Le risorse interiori
Come spiega il direttore dell’unità operativa di riabilitazione dalle dipendenze, Paolo Marzorati, gli appartamenti sono una fase molto importante del trattamento. Hanno una durata limitata: da pochi mesi fino ad un massimo di un anno e mezzo. Dopo di loro ci sono i gruppi di incontro con le famiglie delle persone con dipendenza. Consentono di far leva sulle “risorse di cambiamento”, di “sviluppare autonomia, responsabilità e una dimensione creativa”, evitando di entrare “in una cronicità del disturbo”. È rivolto a persone che abbiano già effettuato “uno step intensivo in reparto”. Vivere negli appartamenti “aiuta le persone ad imparare di nuovo a gestire la propria vita”. Lo strumento utilizzato sprigiona un grande potere: “la condivisione”. E la cena serale diviene un momento di formazione: “educa al confronto e permette di ritrovare l’intimità”, quell’intimità che spesso in una famiglia viene a mancare.
Il confronto
Il periodo del Covid ha acuito una caratteristica delle sostanze: “isolare le persone.

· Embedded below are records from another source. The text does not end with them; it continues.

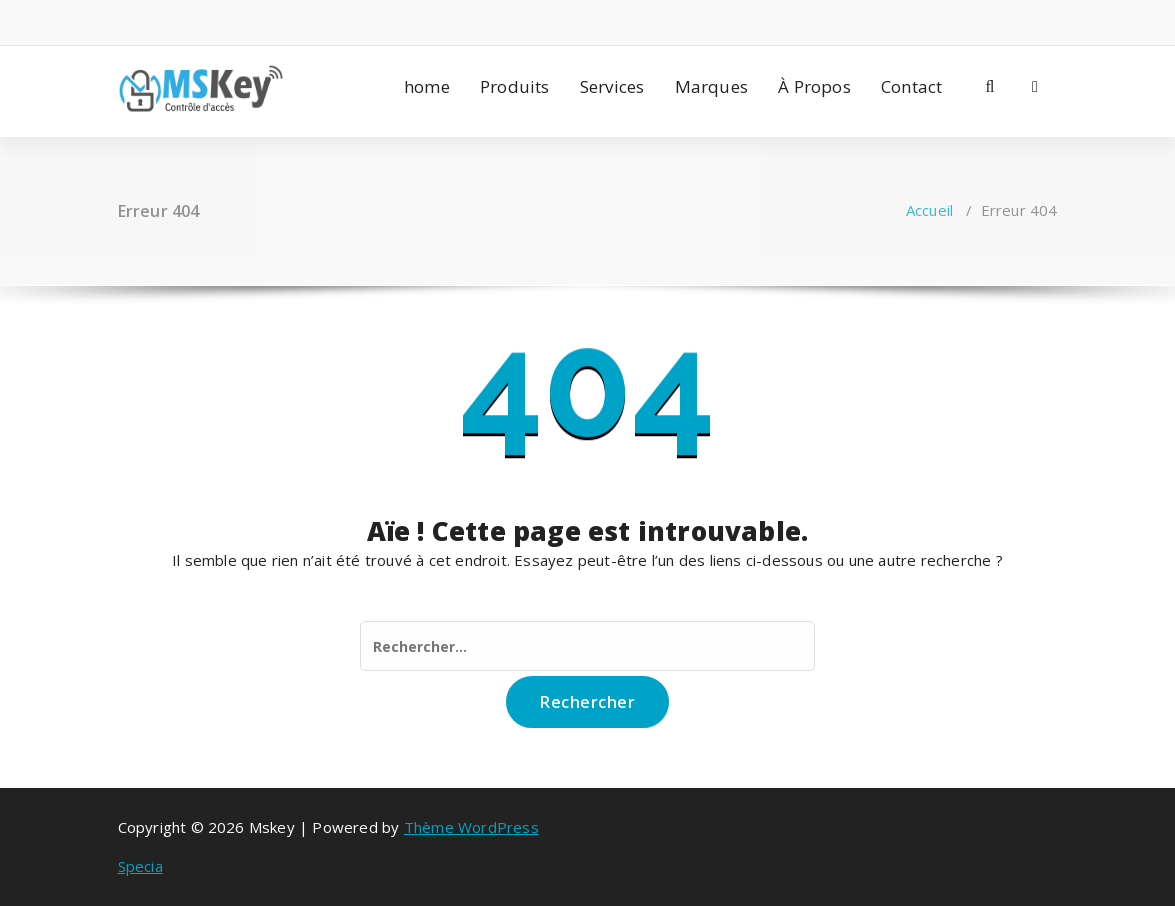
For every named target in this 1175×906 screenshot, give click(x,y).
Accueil (929, 210)
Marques (711, 86)
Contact (911, 86)
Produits (515, 86)
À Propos (814, 86)
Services (612, 86)
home (427, 86)
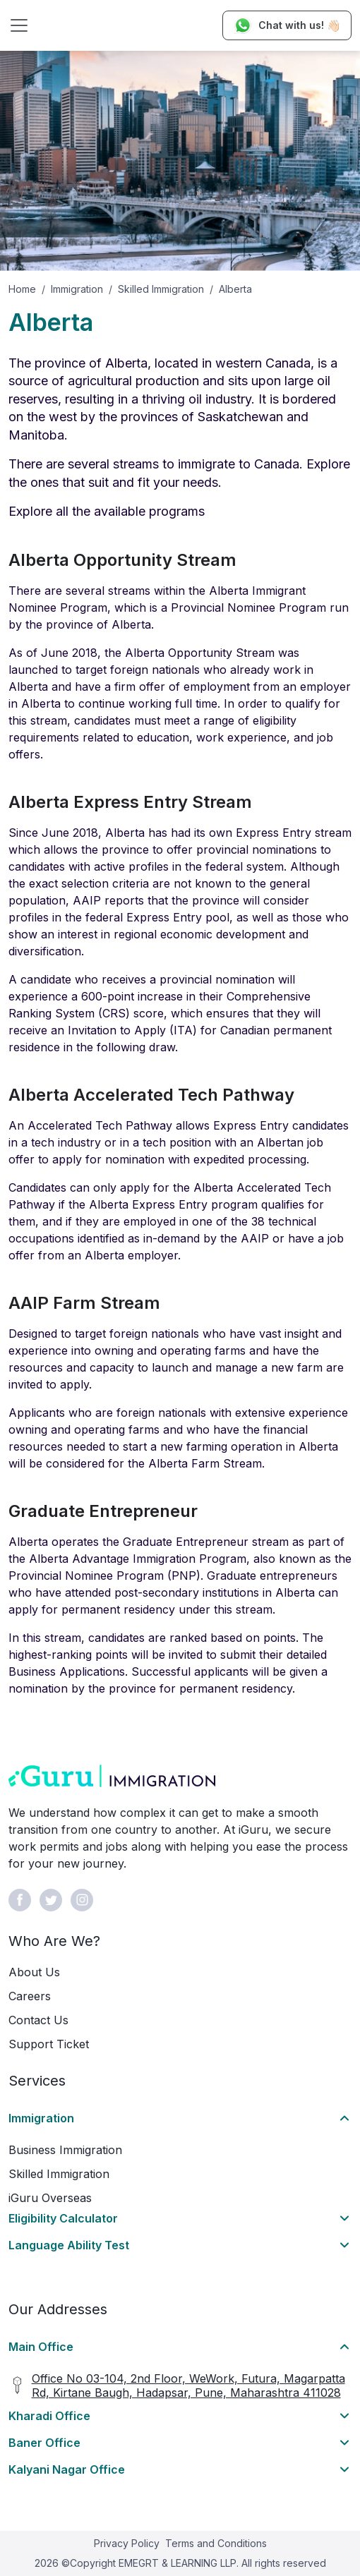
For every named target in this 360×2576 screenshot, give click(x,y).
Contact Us (38, 2020)
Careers (29, 1996)
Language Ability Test (68, 2245)
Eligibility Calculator (63, 2218)
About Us (34, 1972)
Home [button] (22, 289)
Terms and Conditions (216, 2543)
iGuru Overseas (50, 2198)
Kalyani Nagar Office (66, 2469)
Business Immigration (65, 2150)
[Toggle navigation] (19, 25)
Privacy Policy (127, 2543)
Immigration (77, 289)
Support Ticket (48, 2044)
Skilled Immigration (161, 289)
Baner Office (44, 2443)
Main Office (40, 2347)
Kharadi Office (49, 2416)
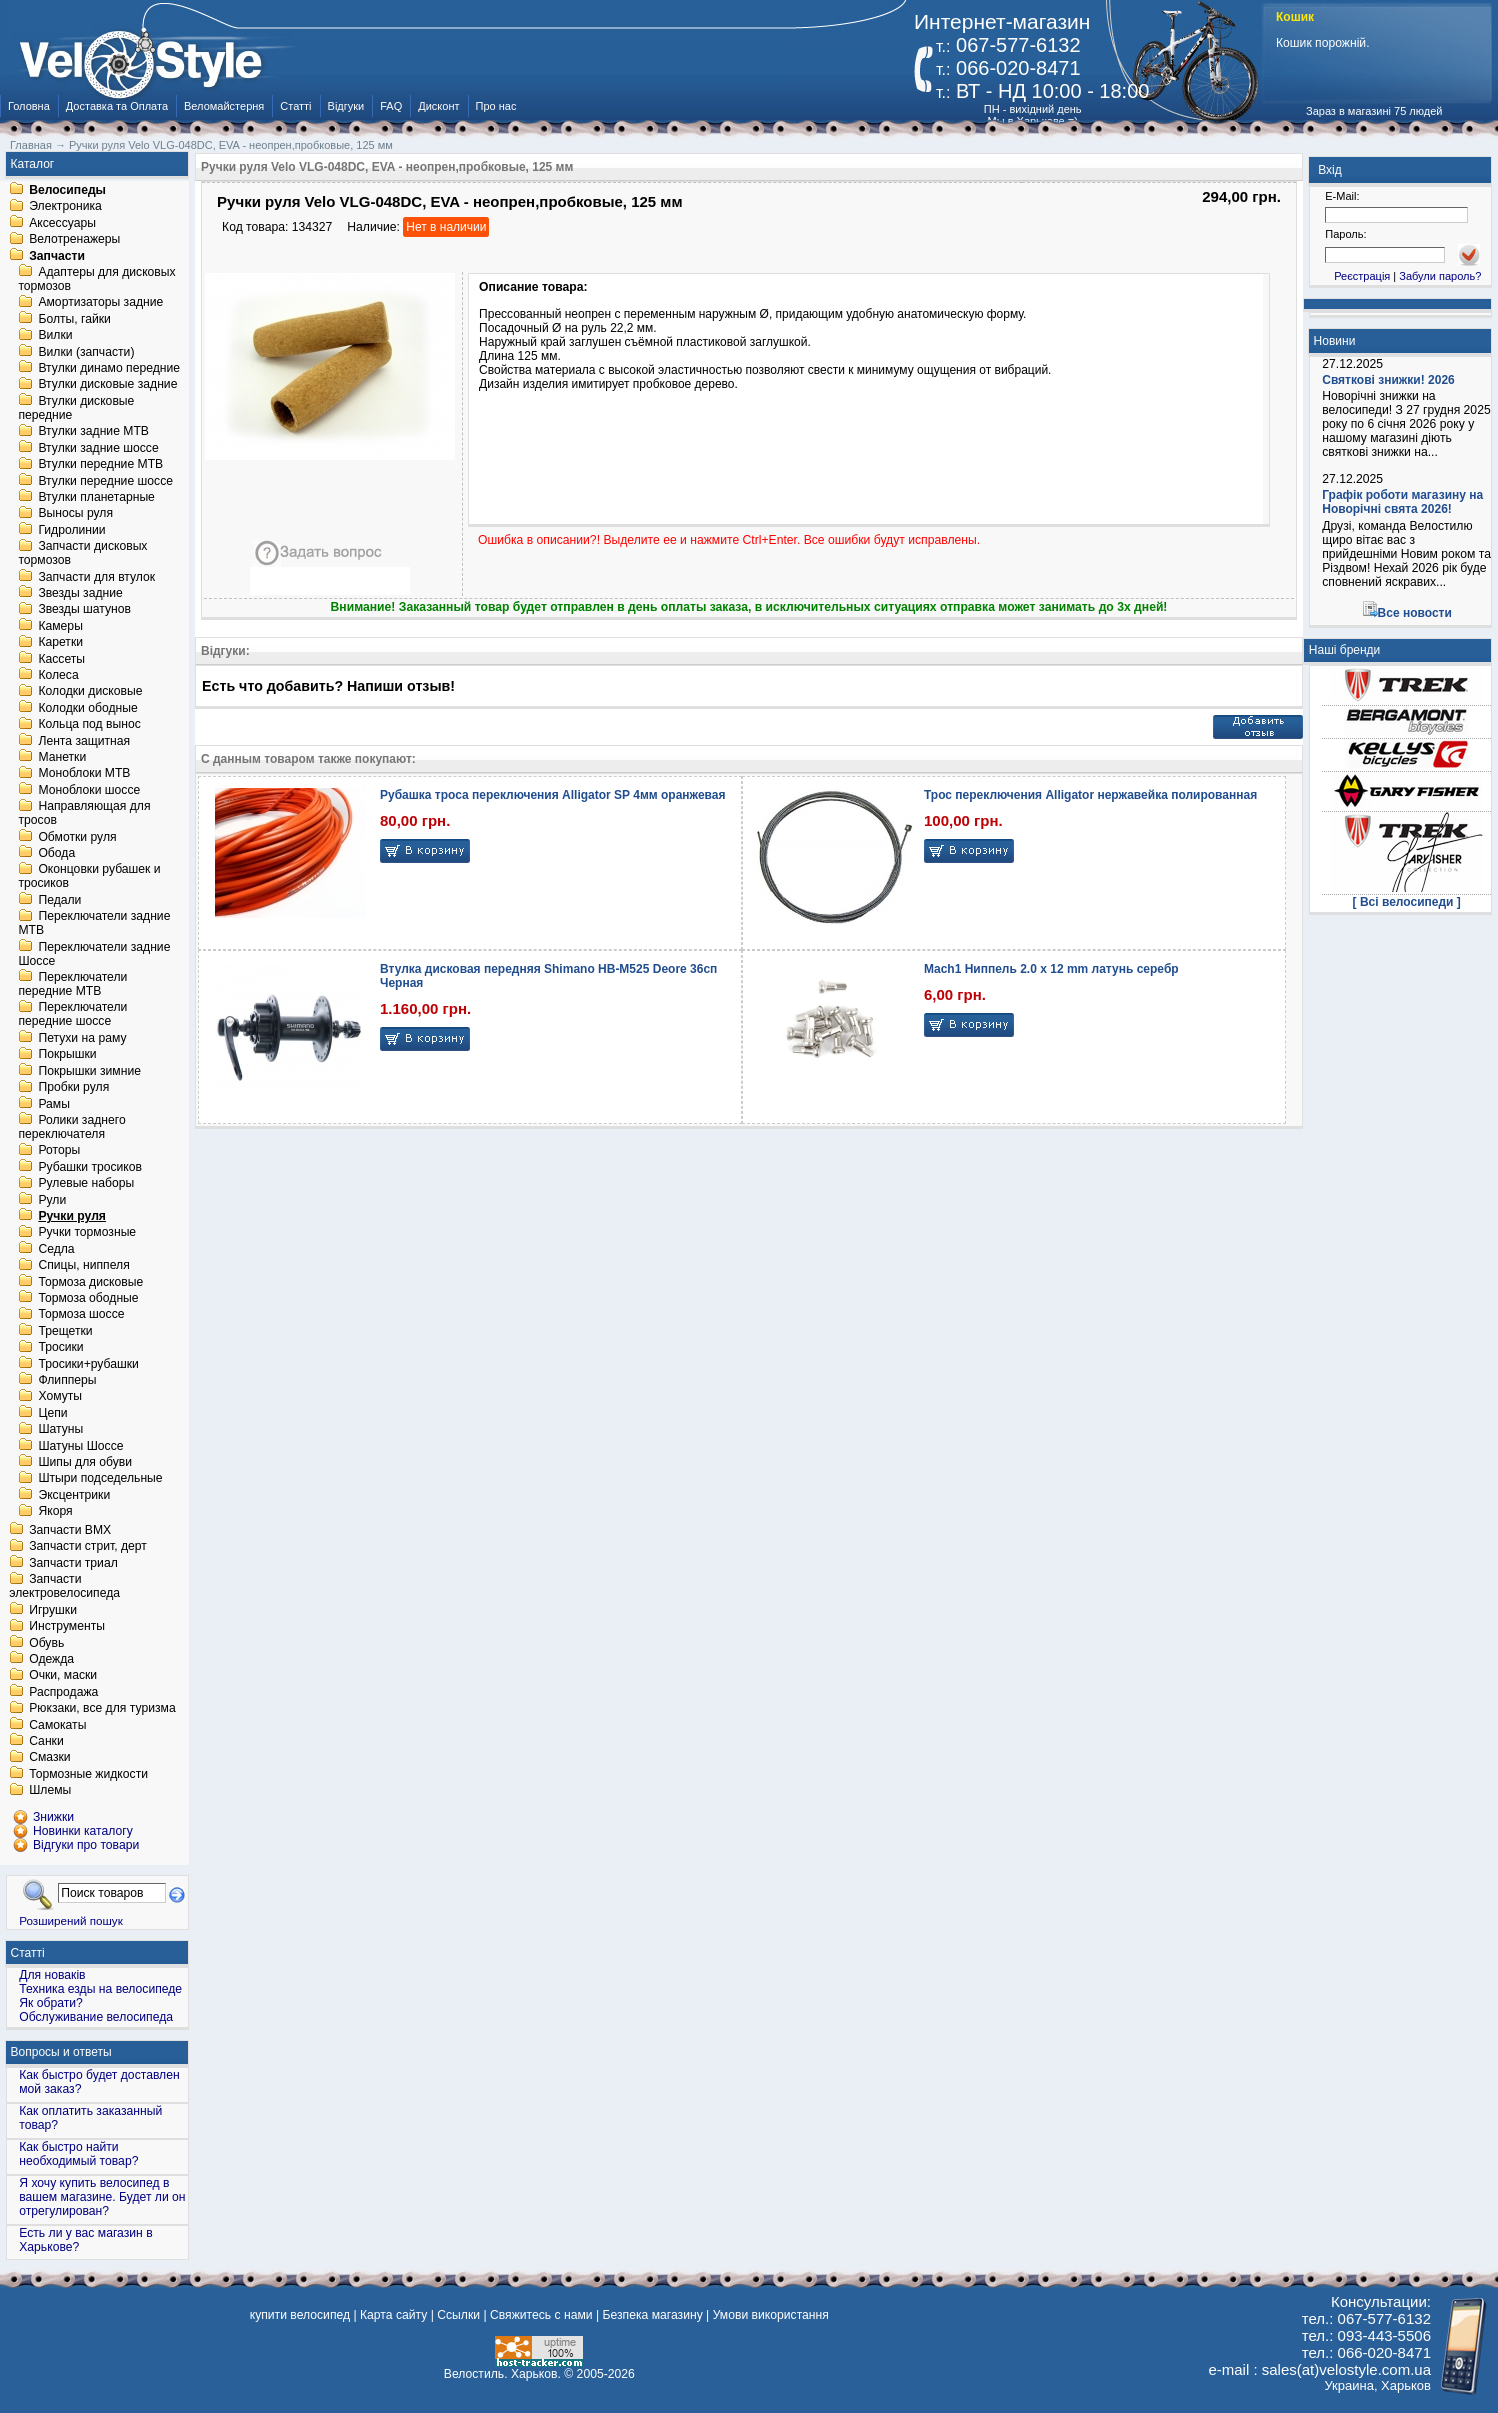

Danno calore dove il calore non c’è”. E nel periodo della pandemia hanno “colpito le persone che, in quella condizione, hanno avuto molto freddo”. Sarah Carfì ci ricorda che “ciascuno porta con sé la propria storia”, ma il continuo confronto con gli altri favorisce l’arricchimento. Si impara a non cercare soddisfazione immediata, ma a dare il giusto spazio a tutte le situazioni, a rallentare, a prendersi cura di se stessi, ad accogliere e dialogare con gli altri. Se il reparto è il primo passo, spiega Giuseppe Parisi, gli appartamenti permettono anche “di coccolare le fragilità”. E giorno dopo giorno, di modificare il proprio atteggiamento. Di costruire certezze, sperimentando un’autonomia e una responsabilità che parevano impossibili.
Il sogno e le regole
Entrando e uscendo dagli appartamente si incontra una lavagna. Ci sono parole scritte con un gesso bianco. Una frase di Rita Levi Montalcini: “non temete i momenti difficili, il meglio viene da lì”. In un percorso che si fa improvvisamente buio le regole cessano di essere limitanti e divengono appigli. Eccone alcune, da seguire ogni giorno: “ridere spesso, fare ciò che si ama, circondarsi di buoni amici, urlare piano, perdonare, baciare, mantenere le promesse, pulire scarpe e zampe di entrare”. Soprattutto “credere nei sogni”. Quelli custoditi nel profondo, dove spesso vengono nascosti per la paura del giudizio o perché si teme che qualcuno possa portarceli via. Per riprendere in mano la propria vita c'è soprattutto bisogno di quelli.